The pool is a summery delight for swimmers and a smart move from the mayor.
Last week I walked through Auckland’s Wynyard Quarter, commando and braless.
After smugly setting off that morning for my second swim at the Karanga Plaza pool, dubbed Browny’s Pool by mayor Wayne Brown, I realised I’d made the mistake of leaving my underwear for the day in the car after driving there with my togs already on.
I had a brief panic in the dinky red-speckled changing shed that alarmingly resembles a magician’s closet in which one might be made to disappear, then decided all I needed to do was match the audacity of the pool itself. Heeding the warnings about seabather’s eruption, I peeled off my wet togs, pulled on my shorts and t-shirt and marched confidently to my car past morning commuters sucking on their coffees.
Despite being surrounded by water, it wasn’t until late last year that Auckland got its first open-air seawater harbour pool. After years of nurturing the small amount of pride the beautiful Parnell Baths allow us and looking over the ditch jealously at Sydney, a city of many sea pools, Auckland has finally added the couple of inches in stature that come with getting something ambitious, attractive and decidedly urban, done.
In full view of a city alive with people, industry and marine activity, swimming in the pool exposes you in the best way. I felt very free swimming in Browny’s pool. My first trip to the pool was on Christmas day with my family. We trekked over Te Wero on that overcast day and threw our bodies, stuffed full of ham, into the water. While there has always been plenty to do in Auckland, the idea of being able to cool off without a trip to a beach on Christmas day felt like a redefinition of leisure in the central city and our relationship with the water surrounding us. The water was warmer than it had been in the sea over the summer, which I assume is science, and while it’s not crystal clear, it’s perfectly pleasant, and I didn’t emerge slicked or smelly.
Swimming laps in the pool was a revelation. I debated whether to wear goggles and a cap for fear of looking too much like an indoor swimmer. In the end, with no qualms about swimming in the harbour despite having never done it before, I decided I didn’t need to see clearly in it, just in case.
In big cities worldwide, people walk down the street with their laundry. They find the green spaces they don’t have because they live in apartments in communal spaces like parks. With its sprawling suburbs, in some ways, Auckland has locked the communal, mundane and necessary parts of life out of view and out of the central city. Amenities like supermarkets have only been added to the central city in the last two decades, finally recognising that people live there and like to make and eat food occasionally.
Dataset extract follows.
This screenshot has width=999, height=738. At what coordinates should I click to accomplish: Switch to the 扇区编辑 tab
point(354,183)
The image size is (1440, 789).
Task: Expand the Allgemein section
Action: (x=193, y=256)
To have a place where it’s free to swim for exercise, another sometimes mundane necessity, in a city where you’re unavoidably among other people feels like an extension of that recognition. Being in your togs in the middle of town and walking to the car braless is completely normal, actually.
The mayor has claimed the pool as an achievement, ostentatiously lending his name to it. He was inspired by Aarhus Havnebadet, the world’s largest seawater bath, after a visit to Denmark. He no doubt returned from his Scandi sojourn and cracked the whip on getting something…anything…done that shows he means it when he says he wants to give more of the waterfront back to Aucklanders.
There’s some risk to tying himself so closely to the pool, especially when your last name is Brown, your city is prone to multiple warnings about water quality, and your constituents frequently grumble about having to swim in poo. When the pool was declared unsafe for swimming on Boxing Day, Brown shook his fist at the clouds by doubting the accuracy of Safe Swim’s modelling, invoking the dreaded spectre of the Auckland floods, which he says he was blamed for.
There are other risks in attaching your name to something as a politician, too. What if it’s a flop, and no one uses it? What if someone is injured or drowns there? What if you’ve misjudged how you’re perceived and how much affection people have for you and can not get away with colloquially naming the thing after yourself? Few politicians can get away with that. Chippy’s pool or Luxo’s pool would sink like a cringe-covered stone to the bottom of the sea.
Brown hard-launched the pool to the public, and it was deemed Browny’s pool with an Instagram video of him swimming in it. Wisely, he dialled down the strange sense of intimacy watching the video conjures by wearing swimming shorts and not speedos. In 2023, The Spinoff asked, “Has Wayne Brown ever looked this happy?” after he walked along the roof of Eden Park, kicking a ball, to welcome the world to the Fifa World Cup. His pool video further proves the outlandish theory that Brown might be a happy man. It’s also funny.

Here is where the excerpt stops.